Segment Open
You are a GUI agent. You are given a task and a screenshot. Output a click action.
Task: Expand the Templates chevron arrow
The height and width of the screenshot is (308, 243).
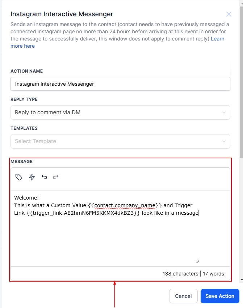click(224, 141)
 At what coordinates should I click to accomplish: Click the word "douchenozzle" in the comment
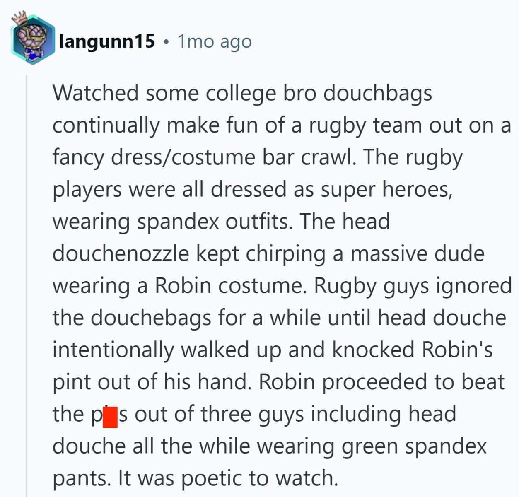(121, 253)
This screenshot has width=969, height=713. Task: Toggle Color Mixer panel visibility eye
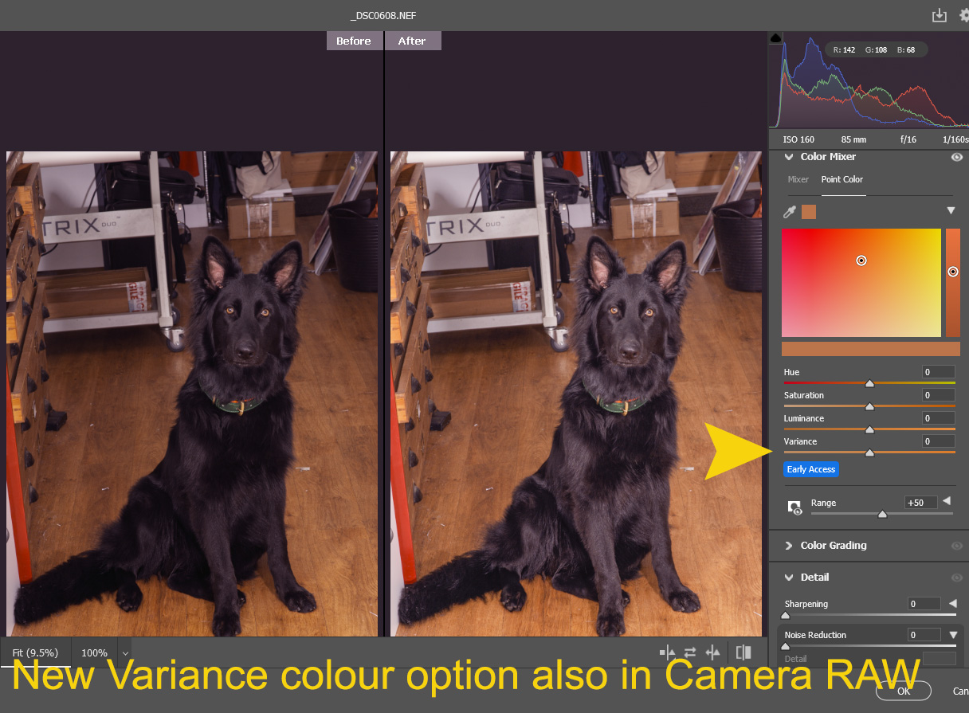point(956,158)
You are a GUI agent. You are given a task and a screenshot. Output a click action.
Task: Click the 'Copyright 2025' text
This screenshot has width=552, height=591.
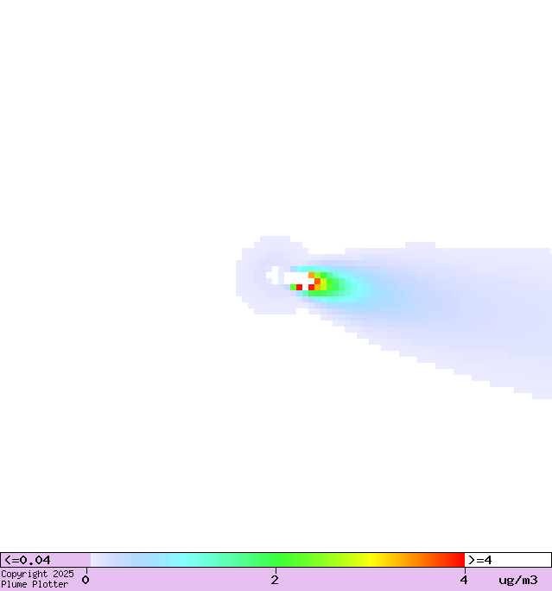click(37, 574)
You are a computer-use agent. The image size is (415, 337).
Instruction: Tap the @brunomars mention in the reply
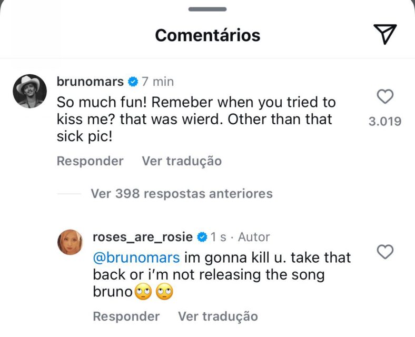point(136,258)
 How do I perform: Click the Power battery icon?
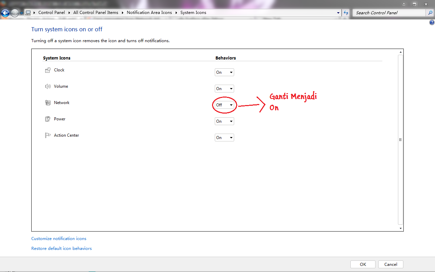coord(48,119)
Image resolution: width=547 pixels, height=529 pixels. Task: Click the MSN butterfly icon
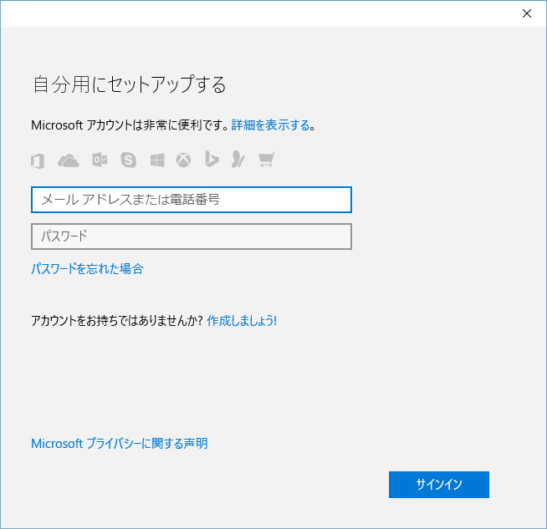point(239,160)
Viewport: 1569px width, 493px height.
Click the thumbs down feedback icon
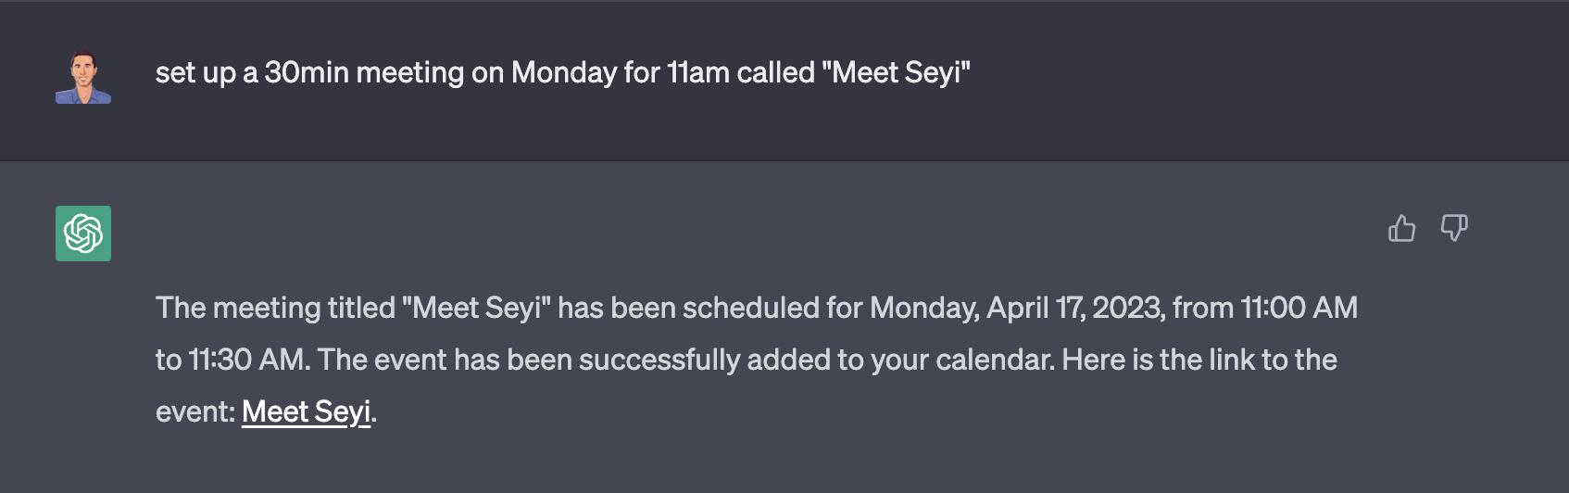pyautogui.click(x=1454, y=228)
Segment Closed
◆ **What you need to do**
Exactly as written, give again every line from the one containing "How do I perform: Click" through the last line of the material, both included, with the pictures left out.

◆ **Answer area**
 How do I perform: Click the Power battery icon?
coord(48,119)
Image resolution: width=547 pixels, height=529 pixels. Task: Click the MSN butterfly icon
point(239,160)
Viewport: 1569px width, 493px height.
Click the thumbs down feedback icon
pyautogui.click(x=1454, y=228)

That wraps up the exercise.